Recalling both the ill-fated Mile High Music Festival and Phish’s annual, wildly successful Labor-Day runs in Commerce City, this July 28 pop-punk extravaganza will undoubtedly draw one of the largest music crowds of the year to the far northeast metro area.
As fans who were shut out of the band’s 2019 Denver concerts know, the demand for this Australian psych-pop act easily justifies the sports-arena booking. So will everyone who wants to see them get the chance on July 30? We’re watching.
If there’s a more passively descriptive music-moniker than Kenny Chesney’s Chillaxification Tour 2020, we’re not aware of it. The 51-year-old Tennessee country star will perform beach-minded party anthems at Colorado’s biggest stadium on Aug. 8 with Florida Georgia Line and Old Dominion.
Fashion magnet and all-around fetching guy Harry Styles is having an extended moment (the one we hope never ends), and his Aug. 15 concert at the Pepsi Center is a chance to add to his legion of fans.
Having opened for Taylor Swift on her last Denver stop, of-the-moment pop star Cabello — still smarting from a recent social media controversy over past racist posts — will get the headlining nod at the Pepsi Center on Aug.

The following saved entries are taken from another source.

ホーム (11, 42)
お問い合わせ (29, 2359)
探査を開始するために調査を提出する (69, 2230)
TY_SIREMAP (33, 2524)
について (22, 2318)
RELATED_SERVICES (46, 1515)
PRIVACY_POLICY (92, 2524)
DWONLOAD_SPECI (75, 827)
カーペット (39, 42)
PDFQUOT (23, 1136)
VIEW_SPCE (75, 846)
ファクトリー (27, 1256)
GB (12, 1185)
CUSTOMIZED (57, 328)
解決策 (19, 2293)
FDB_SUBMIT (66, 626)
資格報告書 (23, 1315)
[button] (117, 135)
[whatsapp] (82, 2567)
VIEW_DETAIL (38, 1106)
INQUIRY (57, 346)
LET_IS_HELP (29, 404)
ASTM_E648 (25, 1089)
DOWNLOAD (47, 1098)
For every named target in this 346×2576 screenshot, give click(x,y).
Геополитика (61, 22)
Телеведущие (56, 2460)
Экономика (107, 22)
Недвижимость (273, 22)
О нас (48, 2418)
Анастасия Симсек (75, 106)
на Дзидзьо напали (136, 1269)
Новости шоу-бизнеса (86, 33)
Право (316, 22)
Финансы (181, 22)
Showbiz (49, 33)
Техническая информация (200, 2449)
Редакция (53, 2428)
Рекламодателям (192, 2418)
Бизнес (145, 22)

What’s old is new again as Denver singer-songwriter Nathaniel Rateliff pivots from full-band neo-soul with backing act The Night Sweats to the introspective acoustic tunes he made his name with for a new album, due Feb. 14. His Aug. 26 Red Rocks show will be his first “solo” headlining gig there but expect familiar faces in tow.
Butt-rock, hair-metal, glam-pop — whatever you call it, the Aug. 30 concert at Coors Field will be heavy on theatrical testosterone and light on nuance or variety (that’s what Joan Jett is for, we presume).
Despite a deep, well-demonstrated hatred for another in the past, musical brothers Chris and Rich Robinson are getting the band back together for a pair of shows Aug. 30-31 at Red Rocks.
Also on the reunion front: influential Pacific Northwest indie-punk band Bikini Kill has a huge (by any standard) show at Red Rocks on Oct. 21, with some no-doubt killer openers to be announced.